EXERCISE INSTRUCTIONS:
Change every "Monorail" in the records below to "Overhead Rail", and keep everything else the same.

== INFORMATION PROVIDED ==

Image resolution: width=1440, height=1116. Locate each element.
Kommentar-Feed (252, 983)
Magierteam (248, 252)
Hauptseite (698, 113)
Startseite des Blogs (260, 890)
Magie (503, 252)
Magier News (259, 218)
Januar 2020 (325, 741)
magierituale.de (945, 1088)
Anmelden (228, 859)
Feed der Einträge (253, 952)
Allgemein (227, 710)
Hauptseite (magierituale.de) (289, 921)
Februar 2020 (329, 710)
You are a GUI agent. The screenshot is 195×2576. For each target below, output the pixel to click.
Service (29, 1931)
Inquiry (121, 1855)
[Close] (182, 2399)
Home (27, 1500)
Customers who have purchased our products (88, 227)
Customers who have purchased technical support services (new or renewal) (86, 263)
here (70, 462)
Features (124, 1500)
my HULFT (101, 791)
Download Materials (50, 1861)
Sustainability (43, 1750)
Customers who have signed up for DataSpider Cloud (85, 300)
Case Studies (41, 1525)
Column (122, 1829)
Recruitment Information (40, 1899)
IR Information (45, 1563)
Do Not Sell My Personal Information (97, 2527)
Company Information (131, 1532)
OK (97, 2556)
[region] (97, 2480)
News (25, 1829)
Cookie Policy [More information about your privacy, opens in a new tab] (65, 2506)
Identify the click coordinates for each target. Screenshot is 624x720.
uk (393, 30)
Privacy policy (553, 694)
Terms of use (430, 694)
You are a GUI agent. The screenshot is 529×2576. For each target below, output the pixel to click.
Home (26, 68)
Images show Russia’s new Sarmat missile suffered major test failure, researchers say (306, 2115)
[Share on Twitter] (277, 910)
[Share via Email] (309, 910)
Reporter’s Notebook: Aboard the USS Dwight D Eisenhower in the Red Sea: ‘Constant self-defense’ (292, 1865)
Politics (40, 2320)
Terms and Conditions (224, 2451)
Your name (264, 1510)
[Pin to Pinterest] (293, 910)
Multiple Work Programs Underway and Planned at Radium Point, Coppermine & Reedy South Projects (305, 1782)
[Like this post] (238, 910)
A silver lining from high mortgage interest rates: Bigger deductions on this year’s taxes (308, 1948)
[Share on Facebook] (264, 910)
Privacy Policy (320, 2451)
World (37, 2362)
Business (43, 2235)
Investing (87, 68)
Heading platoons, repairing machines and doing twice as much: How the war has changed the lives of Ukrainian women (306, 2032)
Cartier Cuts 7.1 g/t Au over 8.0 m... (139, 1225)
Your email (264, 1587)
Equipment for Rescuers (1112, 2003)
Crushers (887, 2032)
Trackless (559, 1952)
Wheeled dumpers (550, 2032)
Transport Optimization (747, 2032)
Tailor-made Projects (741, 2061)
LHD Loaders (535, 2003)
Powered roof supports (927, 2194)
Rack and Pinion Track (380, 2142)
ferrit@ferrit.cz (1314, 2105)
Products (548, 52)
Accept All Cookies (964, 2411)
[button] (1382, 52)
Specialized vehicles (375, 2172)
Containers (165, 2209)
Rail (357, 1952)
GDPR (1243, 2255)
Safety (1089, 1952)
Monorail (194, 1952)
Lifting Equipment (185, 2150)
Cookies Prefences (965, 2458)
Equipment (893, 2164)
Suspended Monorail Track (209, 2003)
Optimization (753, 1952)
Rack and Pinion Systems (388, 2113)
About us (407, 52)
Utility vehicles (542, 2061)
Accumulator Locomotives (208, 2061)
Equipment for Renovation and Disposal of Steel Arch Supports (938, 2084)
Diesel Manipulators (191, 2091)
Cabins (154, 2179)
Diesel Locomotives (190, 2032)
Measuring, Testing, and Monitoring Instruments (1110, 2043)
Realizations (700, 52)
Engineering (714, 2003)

===

TASK RESULT:
Image resolution: width=1440, height=1116. Locate each element.
Kommentar-Feed (252, 983)
Magierteam (248, 252)
Hauptseite (698, 113)
Startseite des Blogs (260, 890)
Magie (503, 252)
Magier News (259, 218)
Januar 2020 (325, 741)
magierituale.de (945, 1088)
Anmelden (228, 859)
Feed der Einträge (253, 952)
Allgemein (227, 710)
Hauptseite (magierituale.de) (289, 921)
Februar 2020 (329, 710)
You are a GUI agent. The screenshot is 195×2576. For each target below, output the pixel to click.
Service (29, 1931)
Inquiry (121, 1855)
[Close] (182, 2399)
Home (27, 1500)
Customers who have purchased our products (88, 227)
Customers who have purchased technical support services (new or renewal) (86, 263)
here (70, 462)
Features (124, 1500)
my HULFT (101, 791)
Download Materials (50, 1861)
Sustainability (43, 1750)
Customers who have signed up for DataSpider Cloud (85, 300)
Case Studies (41, 1525)
Column (122, 1829)
Recruitment Information (40, 1899)
IR Information (45, 1563)
Do Not Sell My Personal Information (97, 2527)
Company Information (131, 1532)
OK (97, 2556)
[region] (97, 2480)
News (25, 1829)
Cookie Policy [More information about your privacy, opens in a new tab] (65, 2506)
Identify the click coordinates for each target. Screenshot is 624x720.
uk (393, 30)
Privacy policy (553, 694)
Terms of use (430, 694)
You are a GUI agent. The screenshot is 529×2576. For each target below, output the pixel to click.
Home (26, 68)
Images show Russia’s new Sarmat missile suffered major test failure, researchers say (306, 2115)
[Share on Twitter] (277, 910)
[Share via Email] (309, 910)
Reporter’s Notebook: Aboard the USS Dwight D Eisenhower in the Red Sea: ‘Constant self-defense’ (292, 1865)
Politics (40, 2320)
Terms and Conditions (224, 2451)
Your name (264, 1510)
[Pin to Pinterest] (293, 910)
Multiple Work Programs Underway and Planned at Radium Point, Coppermine & Reedy South Projects (305, 1782)
[Like this post] (238, 910)
A silver lining from high mortgage interest rates: Bigger deductions on this year’s taxes (308, 1948)
[Share on Facebook] (264, 910)
Privacy Policy (320, 2451)
World (37, 2362)
Business (43, 2235)
Investing (87, 68)
Heading platoons, repairing machines and doing twice as much: How the war has changed the lives of Ukrainian women (306, 2032)
Cartier Cuts 7.1 g/t Au over 8.0 m... (139, 1225)
Your email (264, 1587)
Equipment for Rescuers (1112, 2003)
Crushers (887, 2032)
Trackless (559, 1952)
Wheeled dumpers (550, 2032)
Transport Optimization (747, 2032)
Tailor-made Projects (741, 2061)
LHD Loaders (535, 2003)
Powered roof supports (927, 2194)
Rack and Pinion Track (380, 2142)
ferrit@ferrit.cz (1314, 2105)
Products (548, 52)
Accept All Cookies (964, 2411)
[button] (1382, 52)
Specialized vehicles (375, 2172)
Containers (165, 2209)
Rail (357, 1952)
GDPR (1243, 2255)
Safety (1089, 1952)
Overhead Rail (194, 1952)
Lifting Equipment (185, 2150)
Cookies Prefences (965, 2458)
Equipment (893, 2164)
Suspended Overhead Rail Track (209, 2003)
Optimization (753, 1952)
Rack and Pinion Systems (388, 2113)
About us (407, 52)
Utility vehicles (542, 2061)
Accumulator Locomotives (208, 2061)
Equipment for Renovation and Disposal of Steel Arch Supports (938, 2084)
Diesel Manipulators (191, 2091)
Cabins (154, 2179)
Diesel Locomotives (190, 2032)
Measuring, Testing, and Monitoring Instruments (1110, 2043)
Realizations (700, 52)
Engineering (714, 2003)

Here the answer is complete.